Each line from the material with the word "screenshot" in it must be copied.

=== Section Start ===

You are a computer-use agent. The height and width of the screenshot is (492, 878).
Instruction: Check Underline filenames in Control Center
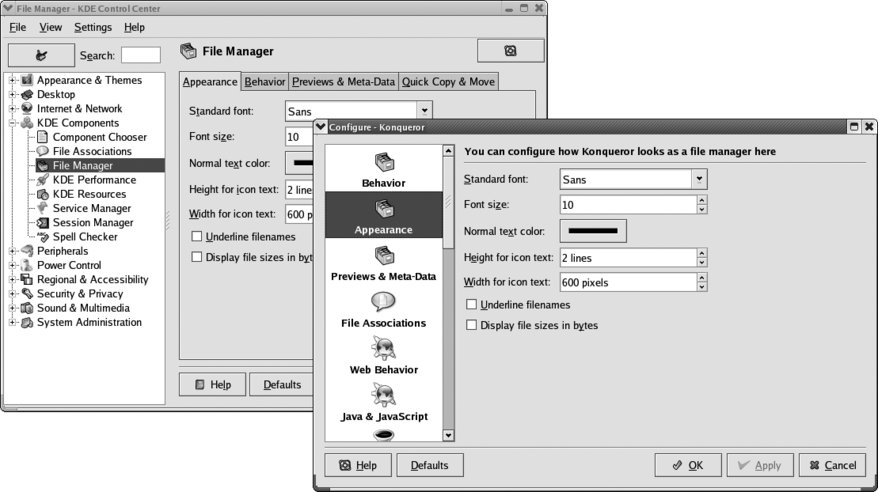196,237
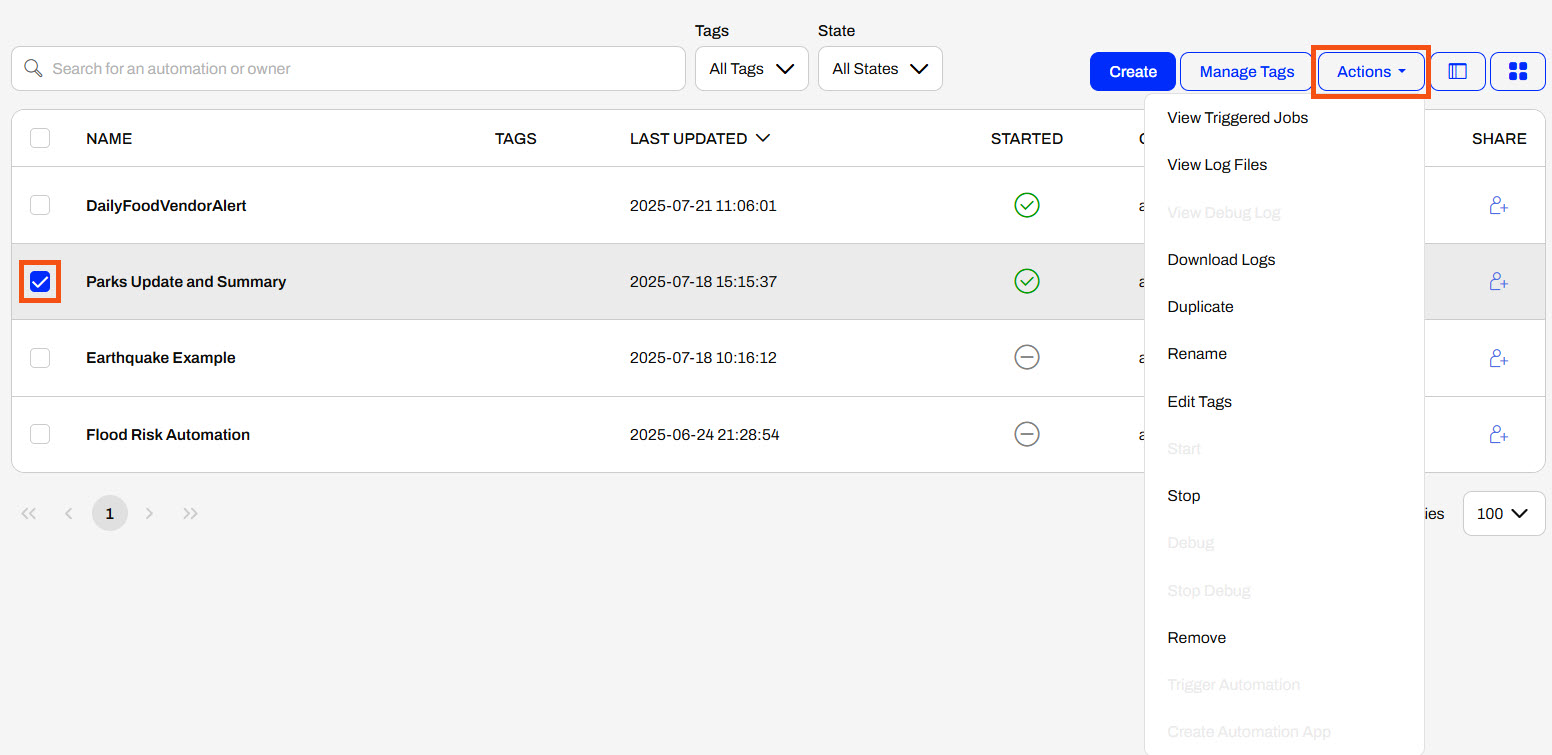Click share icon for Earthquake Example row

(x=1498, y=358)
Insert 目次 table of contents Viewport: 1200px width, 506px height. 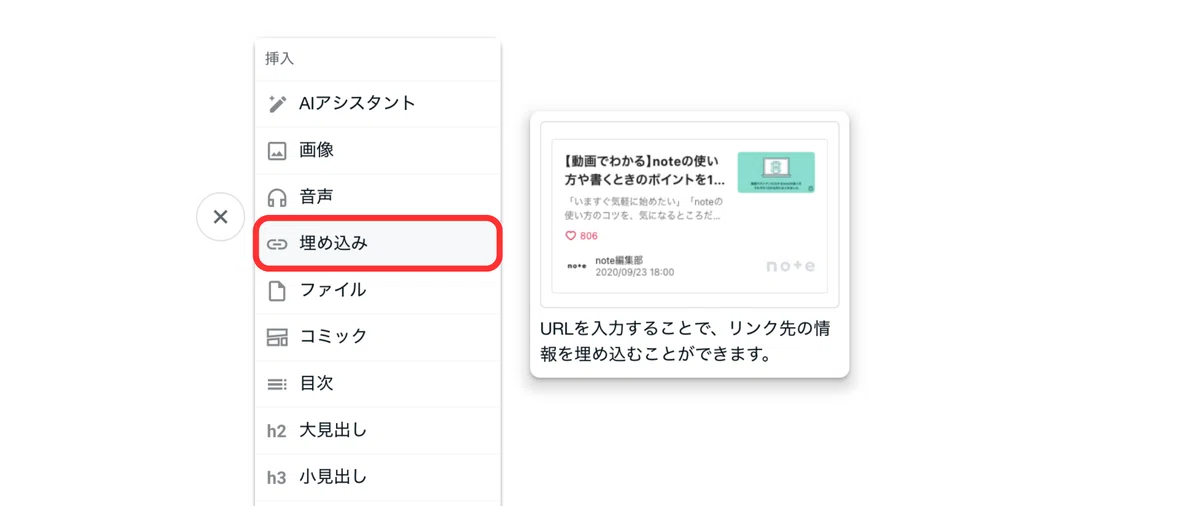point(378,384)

=== Section End ===
=== Section Start ===

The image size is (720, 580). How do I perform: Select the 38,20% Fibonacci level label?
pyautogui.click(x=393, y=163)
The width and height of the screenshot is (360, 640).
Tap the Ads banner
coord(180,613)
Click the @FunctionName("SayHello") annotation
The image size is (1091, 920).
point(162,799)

=== Section End ===
=== Section Start ===

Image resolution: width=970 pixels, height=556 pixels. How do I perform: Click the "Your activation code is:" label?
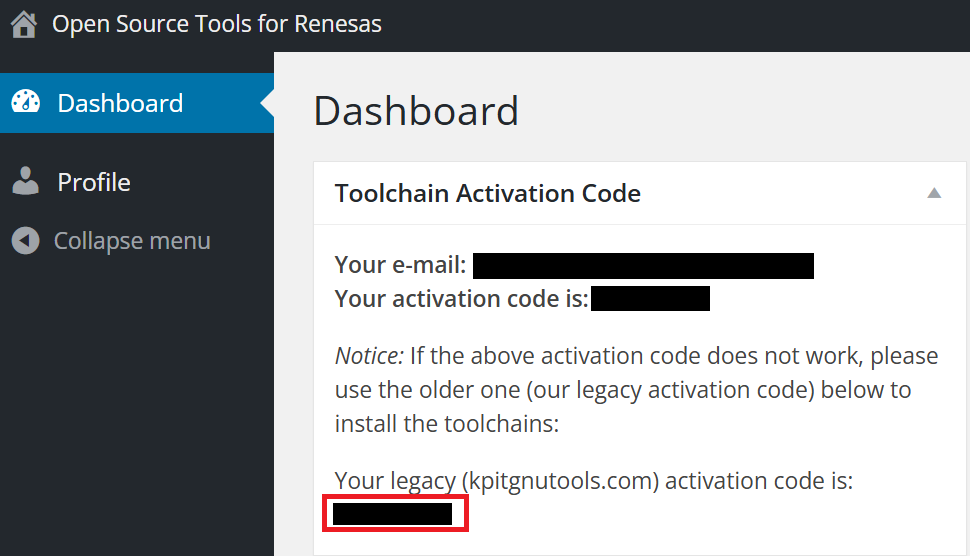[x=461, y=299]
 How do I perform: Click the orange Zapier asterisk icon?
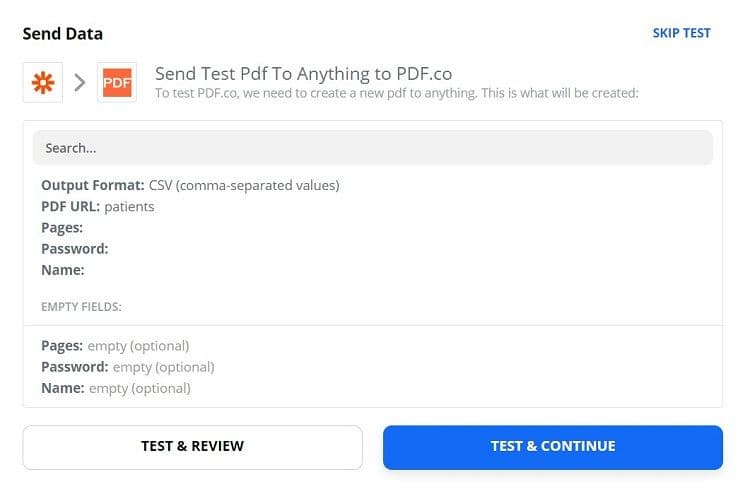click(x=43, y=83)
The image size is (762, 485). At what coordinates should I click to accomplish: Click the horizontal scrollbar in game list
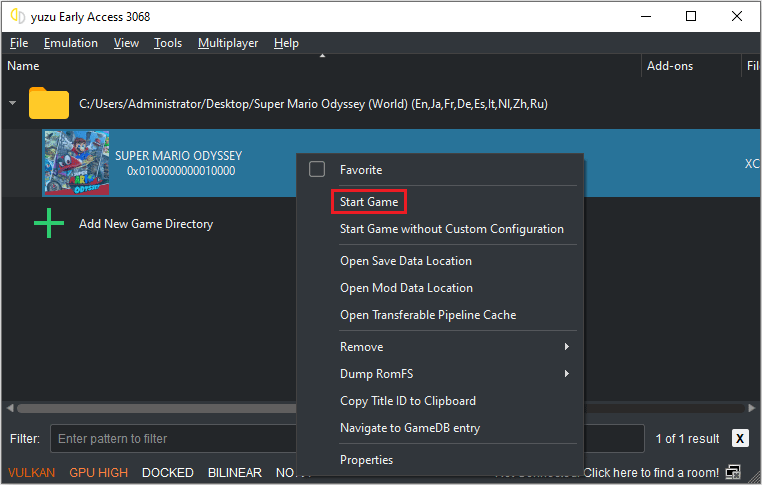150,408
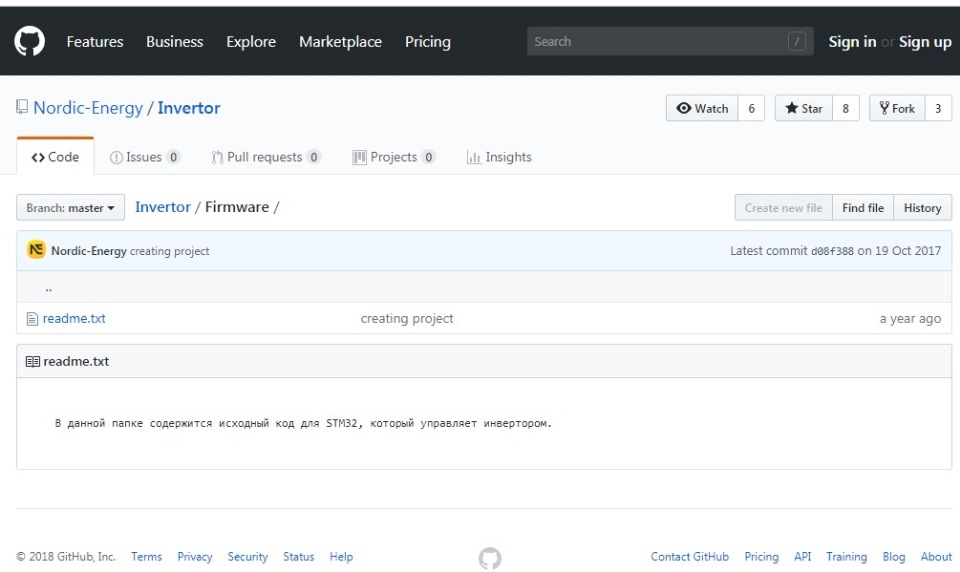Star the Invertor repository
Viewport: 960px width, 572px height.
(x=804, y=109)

=== Section End ===

#### WRITTEN REPLY
You are a computer-use agent. The height and width of the screenshot is (492, 878).
The width and height of the screenshot is (360, 640).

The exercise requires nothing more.